Cllr Dave Ashmore, Cabinet Member for Environment and Climate Change, said: “It is important we do all we can do to improve air quality in Portsmouth, as polluted air impacts everyone’s health. Improving cleaner travel options is essential to the future of our city. We must all take action to improve air quality.
“The government-funded Clean Air Zone is not our preferred solution to the air pollution problem. However, we are required to do this so we are making sure we do this in the best possible way by giving everybody the opportunity to have their say on how it will operate and those impacted can tell us their views on how funding support can be shared fairly.”

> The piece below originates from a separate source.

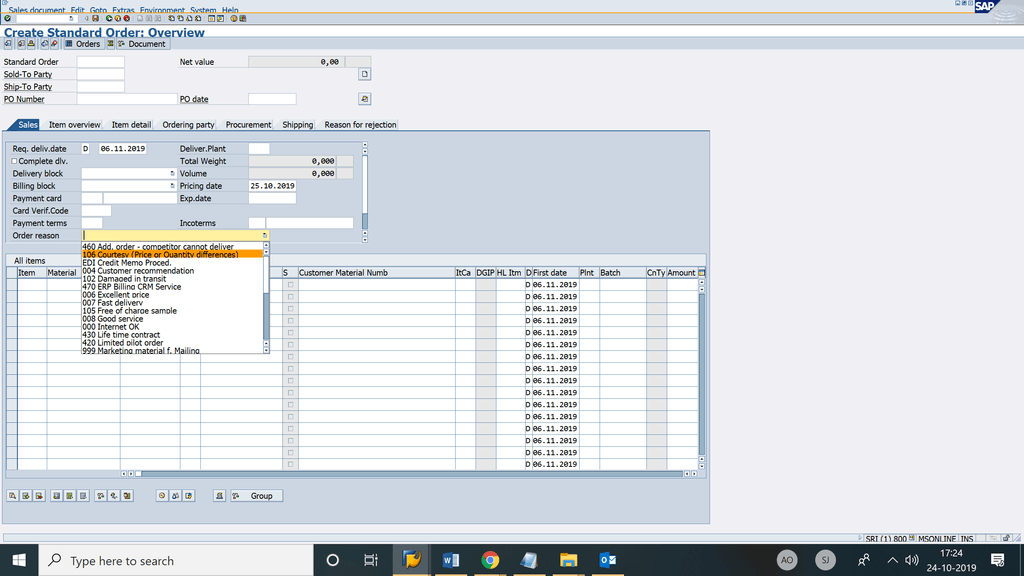Click the Save icon in the standard toolbar
Image resolution: width=1024 pixels, height=576 pixels.
(94, 18)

The ministerial direction for Portsmouth states that the council are required to implement a zone that will charge older more polluting HGV’s, taxis and public hire vehicles, buses and coaches, to travel in an area to the south west of the city. However, the coronavirus pandemic has had a significant impact on the economy, and many businesses may not be able to replace their vehicles as quickly as the previous research suggested. In order to achieve legal limits by 2022, the government may impose a Class C Clean Air Zone, meaning that older more polluting vans would also be charged. To ensure the views of van drivers are heard, the council is asking questions about this too.
Cllr Ashmore went on to say: “We have included questions for owners of light goods vehicles in case government changes zone requirements. However, I appreciate this may be devastating for many small businesses recovering from lockdown if they started being charged next year. This is why we are seeking views from drivers of light goods vehicles now. If government makes this change we will have the evidence to support our case for securing as much funding as possible to help people with the most polluting vehicles to change to cleaner types and not be faced with the CAZ charge.
“I would like to encourage as many people with vehicles to complete the survey as this information will inform how we operate the zone and how we help those impacted. This is something government has stated we must do and we want to make sure we operate the zone in the right way for Portsmouth and surrounding area.”
The council’s draft Local Transport Plan focuses on making the city cleaner, greener and safer for everyone. The Clean Air Zone is just one of the many actions that will take place to create cleaner air. This year the council is also bidding for additional funding to improve active travel in Portsmouth, installing additional electric vehicle charge points on residential streets and improving the connectivity of cycle routes.
The consultation will take a slightly different approach to the previous Clean Air Zone consultation to help keep people safe during the pandemic. To participate, people are being encouraged to take part online, however if this is not possible there will be further details on how to take part via a paper survey or via the telephone. All this information s available at www.portsmouth.gov.uk/cleanairzone.